# Candela (Claro) Cigars, anyone?



## Nurse_Maduro (Oct 23, 2008)

I know that Candela wrappers, also known as Jade or American Market Standard (AMS) wrappers, were all the rage in the late 50's to 60s but then they died out (at least in the US). Now, they seems like they might be on the verge of a renaissance.

They're known for having a light green wrapper and a slightly sour taste. I actually enjoyed the single Camacho Monarca Candela that I smoked, but I also like very dark, bitter stouts, so I suspect that's part of it.

What say you all? Have you smoked one? What was it, and what did you think? Want to? Or would you rather run a cheese grater over your tongue and drink a glass of lemon juice and vinegar after?

And for the record, we're talking about _this_ Candela...










..._not_ this Candela.


----------



## shuckins (Jun 24, 2009)

yes,and i liked it!










i think i posted a review somewhere...


----------



## ninersfan (Aug 15, 2009)

I have yet to try a Candela-wrapped cigar but I am interested in smoking one. I'd really like to try the new Illusione that is in the works.


----------



## Magnate (Nov 27, 2009)

Never seen one, but keepin' my eye out. 

I saw a guy with one at a lounge once, but he brought it there and got it from the internets...


----------



## Nurse_Maduro (Oct 23, 2008)

That's a_ tasty _looking pic, Ron!



Magnate said:


> I saw a guy with one at a lounge once, but he brought it there and got it from the internets...

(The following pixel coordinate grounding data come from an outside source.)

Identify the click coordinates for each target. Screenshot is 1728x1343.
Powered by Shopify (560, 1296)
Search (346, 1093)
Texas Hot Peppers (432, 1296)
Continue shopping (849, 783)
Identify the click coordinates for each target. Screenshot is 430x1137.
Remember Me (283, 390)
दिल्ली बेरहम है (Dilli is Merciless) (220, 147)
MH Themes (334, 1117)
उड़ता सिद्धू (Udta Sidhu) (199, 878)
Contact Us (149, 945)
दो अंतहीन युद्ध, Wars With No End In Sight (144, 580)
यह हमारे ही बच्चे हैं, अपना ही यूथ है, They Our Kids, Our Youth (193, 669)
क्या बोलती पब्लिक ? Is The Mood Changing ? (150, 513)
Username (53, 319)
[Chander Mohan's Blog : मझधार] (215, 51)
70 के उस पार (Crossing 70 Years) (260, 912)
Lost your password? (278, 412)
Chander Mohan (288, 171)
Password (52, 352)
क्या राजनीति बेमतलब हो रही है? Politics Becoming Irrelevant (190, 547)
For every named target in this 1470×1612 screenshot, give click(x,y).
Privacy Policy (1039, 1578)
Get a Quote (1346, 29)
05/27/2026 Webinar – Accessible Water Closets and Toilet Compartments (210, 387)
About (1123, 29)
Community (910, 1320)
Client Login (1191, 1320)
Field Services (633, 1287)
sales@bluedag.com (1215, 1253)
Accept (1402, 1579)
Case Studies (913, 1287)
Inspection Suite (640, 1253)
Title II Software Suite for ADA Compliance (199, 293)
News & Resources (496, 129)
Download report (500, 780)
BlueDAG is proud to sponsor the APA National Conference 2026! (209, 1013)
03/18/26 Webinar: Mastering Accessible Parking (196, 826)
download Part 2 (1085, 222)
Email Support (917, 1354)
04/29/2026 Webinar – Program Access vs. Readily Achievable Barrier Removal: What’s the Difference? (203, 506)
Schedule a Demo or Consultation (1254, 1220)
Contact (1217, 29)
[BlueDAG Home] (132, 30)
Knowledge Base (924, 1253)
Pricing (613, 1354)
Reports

Wow...that's an _extremely_ rude thing to do. :shock:


----------



## Snomoskier (Apr 15, 2009)

I've smoked the Don Thomas Candelas and enjoyed them for what they were. Supposedly they have an 18 year old wrapper on them. They were very well constructed, had a silky smooth feel to the wrapper, and very mild subtle flavors. Deffinitely not a flavor bomb but worth a try I'd say if you can find them cheap.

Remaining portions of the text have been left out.